Halsman adventurous life


Halsman adventurous life

Halsman was born in 1906 in Riga to Jewish families. He studied electrical engineering in Dresden. In September 1928, 22-year-old Halsman was charged with the murder of his father while living in an anti-racist area in Tyrol, Austria.

After the trial, he was sentenced to four years in prison based on implicit evidence. His family, friends, and lawyers fought for his release, and celebrities such as Sigmund Freud, Albert Einstein, Thomas Mann, Jakob Wassermann, Erich Fromm, and Paul Pinello supported him.

Halsman was imprisoned for two years and contracted tuberculosis there. His letters from prison were published in 1930. He was pardoned by Austrian President Wilhelm Miklas and released in October 1930.

Shine in portrait photography

After his release, Halsman moved to France, where he collaborated with fashion magazines, including Vogue, and soon rose to fame as one of France’s best portrait photographers.

His photos were sharp and his slices close to the image.

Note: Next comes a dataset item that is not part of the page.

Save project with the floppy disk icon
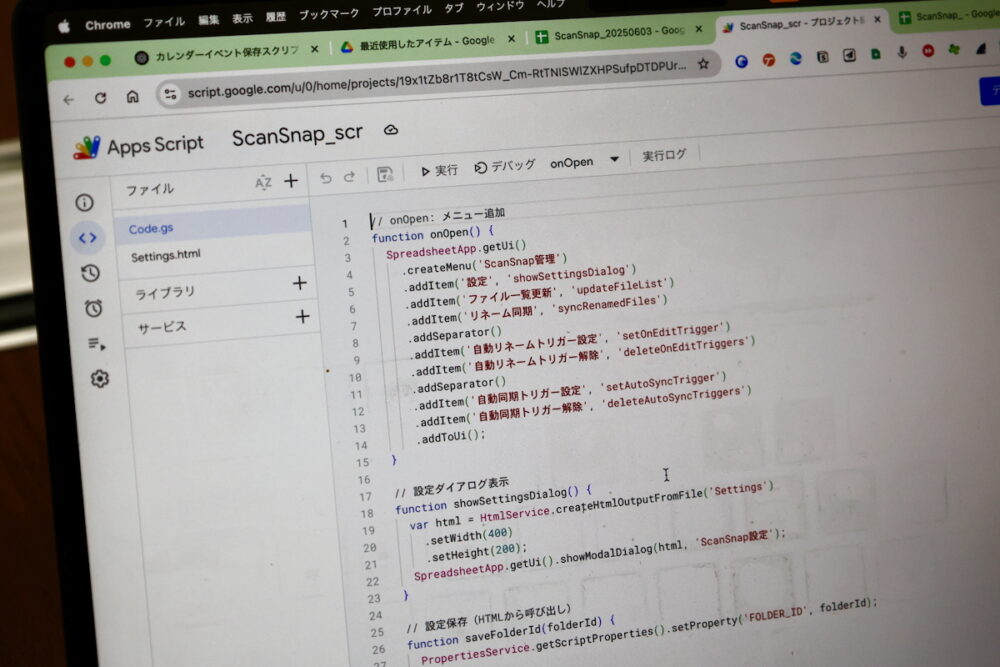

When the battle of France began, he went to Marseille. He then obtained a US visa with the help of his family friend Albert Einstein.

Halsman achieved his first success in the United States when Elizabeth Arden used a picture of Halsman of the American model Constance Ford in front of the American flag in an advertisement for the “Victory Red” lipstick.

One year later

In 1942, he found work for Life magazine and photographed hat designs.

His image of a model wearing a hat designed by Lily Dashy is the first of 101 cover images he has worked on for Life.

All this made Halsman more visible in the world of photography and the audience noticed his skill and creativity in portrait photography.

He met the surrealist artist Salvador Dali in 1941 and began working with him in the late 1940s.